Michael Moore's latest covers Trump, the Parkland school shooting, the water crisis in Flint, and the impending demise of democracy in America.

Fahrenheit 11-9
Briarcliff Entertainment

Outside of voiceover, Michael Moore doesn’t make an appearance in Fahrenheit 11/9 until about 45 minutes in. And that’s just the back of his head. It takes another five or 10 minutes for him to show his face. One hour into the documentary’s 128-minute runtime, Moore performs one of his signature stunts, carrying handcuffs into the Michigan State Capitol to make a citizen’s arrest of Governor Rick Snyder. He then goes to the Governor’s Mansion to hose down the residence with dirty water from Flint.

These stunts are not funny or effective in any way. That sort of thing doesn’t always work, but it wouldn’t really be a Moore movie without some kind of shenanigan. Fortunately, the sequence is brief and the filmmaker is back to only really appearing on screen as a concerned interviewee. Compared to his other works, Fahrenheit 11/9 isn’t so much a first-person documentary, except in the manner of the constant narration and subjective take on Donald Trump and the looming demise of democracy in America.

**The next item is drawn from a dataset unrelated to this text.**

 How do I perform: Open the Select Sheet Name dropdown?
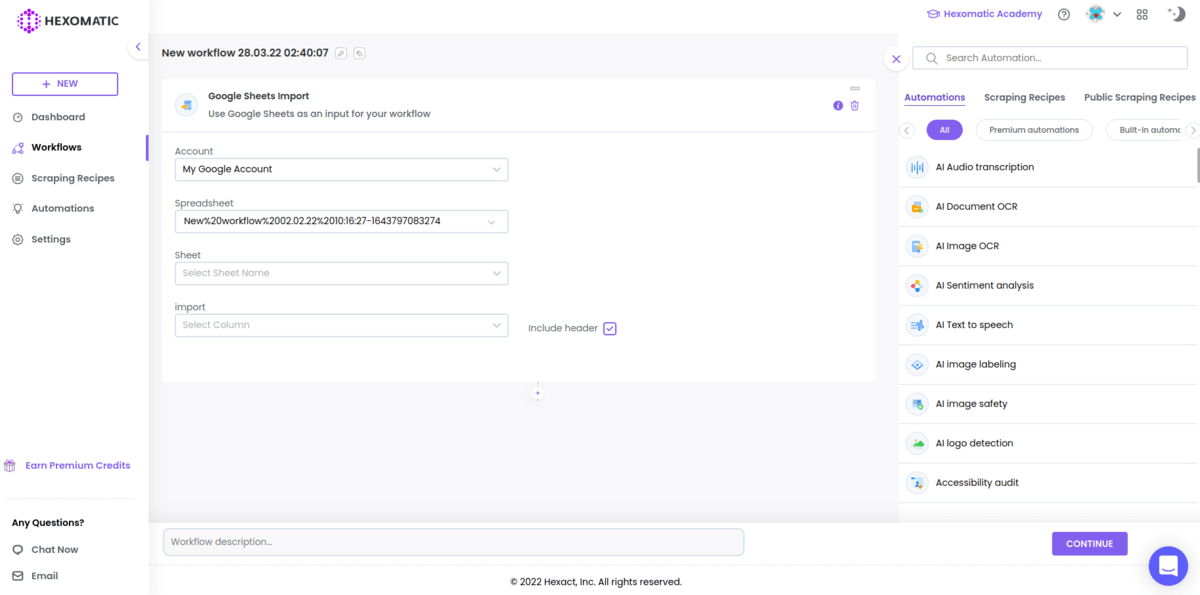tap(341, 272)
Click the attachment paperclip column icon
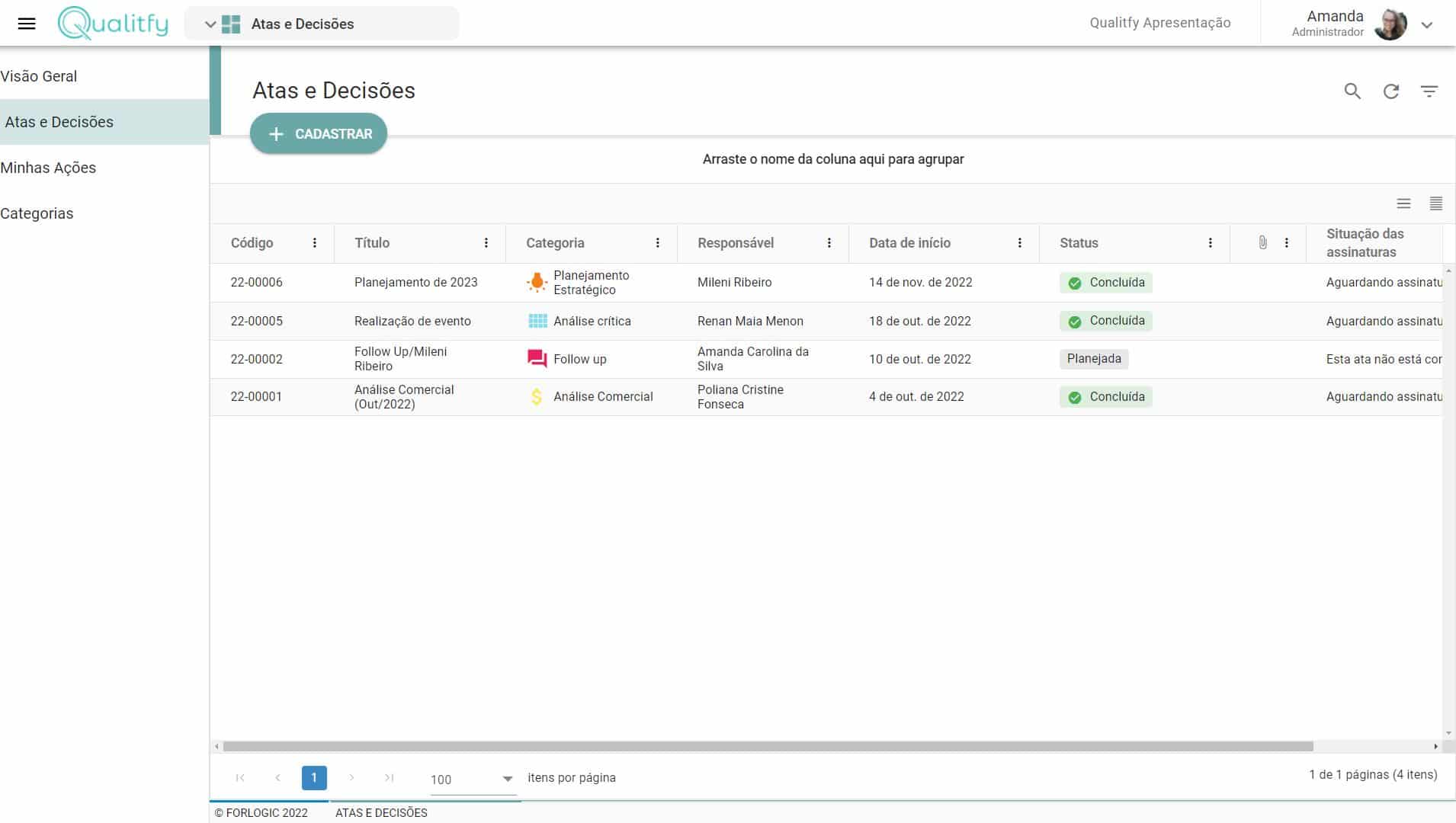Screen dimensions: 1456x823 click(1262, 242)
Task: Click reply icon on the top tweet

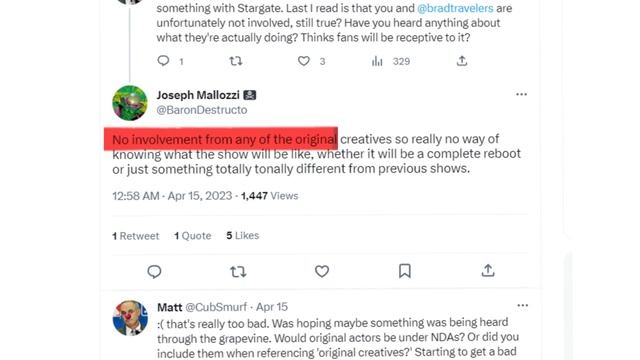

The more important the issue, the less we tend to see of Moore in his documentaries. He is quite restrained in Sicko, despite what the trailer promised to those fans who enjoy his presence. And now he’s relatively absent from Fahrenheit 11/9. So is the humor, another element to most of Moore’s films that needs to be held back here. The best joke in the film, ironically, is when we hear inquiry of whether a bunch of protestors in Flint have any weapons. A receptionist answers, surely edited out of context, “Michael Moore is here.”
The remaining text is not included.